Populating a Vec of String from string literal?

Sorry if this is a n naïve question. I'm only just learning Rust.

In the code snippets below, WORDS is a const string literal containing a long list of whitespace separated words. To collect these words into a Vec<String> the following works just fine:

let mut vec_words = Vec::new();
for word in WORDS.split_whitespace() {
    vec_words.push(word.to_string());
}

But this doesn't and I don't see any way to make it work with .to_string(), to.owned() or similar:

let vec_words: Vec<String> = WORDS.split_whitespace().collect();

it gives the error message:

error[E0277]: a value of type `Vec<String>` cannot be built from an iterator over elements of type `&str`
--> src/main.rs:15:57
|
15 |     let vec_words: Vec<String> = WORDS.split_whitespace().collect();
|                                                           ^^^^^^^ value of type `Vec<String>` cannot be built from `std::iter::Iterator<Item=&str>`
|
= help: the trait `FromIterator<&str>` is not implemented for `Vec<String>`

Is there any way to achieve this without a for loop, as iterator methods are shorter, more readable, and as I understand it, more idiomatic and (at least sometimes) more efficient?

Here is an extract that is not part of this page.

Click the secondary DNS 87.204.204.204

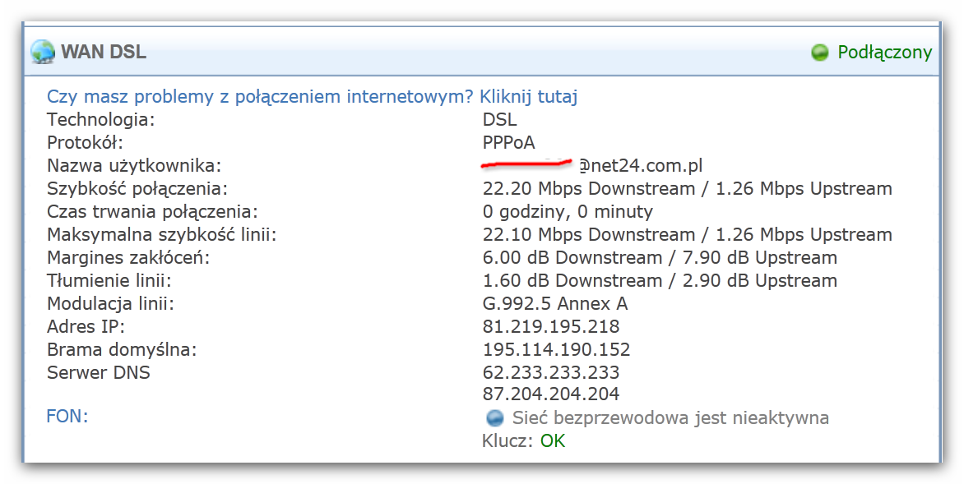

Any help would be much appreciated. Thanks. :slightly_smiling_face:

You just need to call .map(|word| word.to_owned()) after splitting the string and before collecting. The same as in your for loop version.

3 Likes

Aha! Yes, that works. Thanks very much. It didn't occur to me to use map() here. :slight_smile:

In case anyone is curious, the words also needs to be filtered through a validation function which checks that the length of the words is as required, among various other things. So, the final version with iterator methods looks like this:

let vec_words: Vec<String> = WORDS
        .split_whitespace()
        .filter(|word| validate(word, word_len))
        .map(|word| word.to_owned())
        .collect();

As opposed to the for loop version:

let mut vec_words = Vec::new();
for word in WORDS.split_whitespace() {
    if validate(word, word_len) {
        vec_words.push(word.to_string());
    }
}

Not really much difference in length of code, but it's nice to stick to the more idiomatic form.

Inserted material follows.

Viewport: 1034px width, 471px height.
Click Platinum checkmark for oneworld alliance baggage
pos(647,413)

Alternative ways of “spelling” this, without the need to introduce an argument explicitly, include:

  • .map(ToOwned::to_owned)
  • .map(<_>::to_owned)
  • .map(str::to_owned)
  • .map(String::from)
  • .map(<_>::into)
  • etc...

I think .map(str::to_owned) looks nice :slight_smile:

9 Likes

Thanks! That's useful. I hadn't learned about these sort of shortcuts yet. :+1:

1 Like

If you also filter, then there's also the option to use filter_map together with then, in case you'd prefer that. E.g.

let vec_words: Vec<String> = WORDS
    .split_whitespace()
    .filter_map(|word| validate(word, word_len).then(|| word.to_owned()))
    .collect();

Not necessarily strictly better than

let vec_words: Vec<String> = WORDS
    .split_whitespace()
    .filter(|word| validate(word, word_len))
    .map(str::to_owned)
    .collect();

but these methods can be useful to know about nonetheless.

5 Likes

Thanks again :slight_smile: I didn't expect to learn so much from this one question!

1 Like

Nice. TIL <_>::into and <_>::to_owned.

One question. How does the compiler infer the type in these cases? Does it start with the method name into for example, and work its way backwards?

2 Likes

Actually, I'm not quite sure. I do now that these only work with trait methods. It's allowed somehow between all these more commonly-known things like str::to_owned(...) or ToOwned::to_owned or <str>::to_owned(...) or <str as ToOwned>::to_owned. This last one also supports <_ as ToOwned>::to_owned; the trait can also have parameters elided, e.g. let x: &str = <_ as AsRef<_>>::as_ref(String::new());, perhaps somewhere in all of this system, <_>::to_owned and the like became allowed, too. This is somewhat sparsely documented (if at all), so I'm not even quite sure whether this is 100% an intentional language feature, but it works so it's stable.


Here's an interesting test case...

trait Foo {
    fn foo(&self);
}
trait Foo2 {
    fn foo(&self);
}

struct Bar;

impl Foo for Bar {
    fn foo(&self) {}
}

fn test(x: Bar) {
    x.foo(); // <- works
    <_>::foo(&x); // <- doesn't work ("multiple applicable items in scope")
}

apparently it's less smart than method resolution. But that kind-of makes sense if this is a corner-case of the disambiguation syntax; if it's disambiguation syntax, it won't resolve the ambiguities for you. By this test, it seems like it's considering all the traits in scope (simple to test that traits not in scope don't apply) and all their methods, and if there's only a single one matching the name, then it works.

2 Likes

Yup -- the same way that you can't call trait methods from traits that aren't in scope.

Basically it's the same as the trait part of normal method resolution, just having skipped the inherent method part. That's the same as what happens during inference on something that's still an unknown inference variable -- you can call trait methods, but it won't look at inherent methods because that would make any conflicting inherent method anywhere an inference-breaking change.

1 Like

Left-swimming turbofish FTW

1 Like

It's not really a "shortcut", though. It basically falls straight out of the uniformity of the language: methods (inherent as well as trait) are just functions. Wherever a function-like value is expected, you can use them. There's not much special about closures (from this point of view, at least), so you usually don't need a closure if you already have a matching free function or method with the same signature.

1 Like